Comment 12 Jerome Leclanche 2016-05-18 15:44:14 UTC
(In reply to Mr Bump from comment #10) > @Jerome: Volume changes are delayed too. Yeah maybe I'm misremembering, I would have to test it again. Note that with the parrot zik there's two possible sources of volume change: from pulse, and internal to the headset. I believe at least one of the two is immediate. But yes, it definitely happens across the entire system. Pings from skype are delayed, pausing/resuming music is delayed, etc.

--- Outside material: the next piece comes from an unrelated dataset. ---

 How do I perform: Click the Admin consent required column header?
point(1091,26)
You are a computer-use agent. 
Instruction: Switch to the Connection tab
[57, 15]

Comment 13 Mr Bump 2016-06-08 17:49:25 UTC
I've just found partial workaround. Latency could be instantly fixed by executing this command: pasuspender true
Comment 14 Mr Bump 2016-06-11 16:31:53 UTC
Another strange thing is that when i listen to music or whatewer using BT speakers and i turn on BT mouse (cheap logitech) it automatically pairs and works perfectly as one would suppose it should. However when later i turn the mouse off it completely screws the sound. Like there are several hiccups/interrupts in sound until it dissapears completely leaving the video stuck. After few seconds it comes up again, however with very big latency identical to issues described on this page. So i have to fix it again using "pasuspender true" after disconnecting the mouse. I am not sure, if this is directly caused by pulseaudio, however i think that pulseaudio should flush the output buffer and start again if something went wrong with BT layer.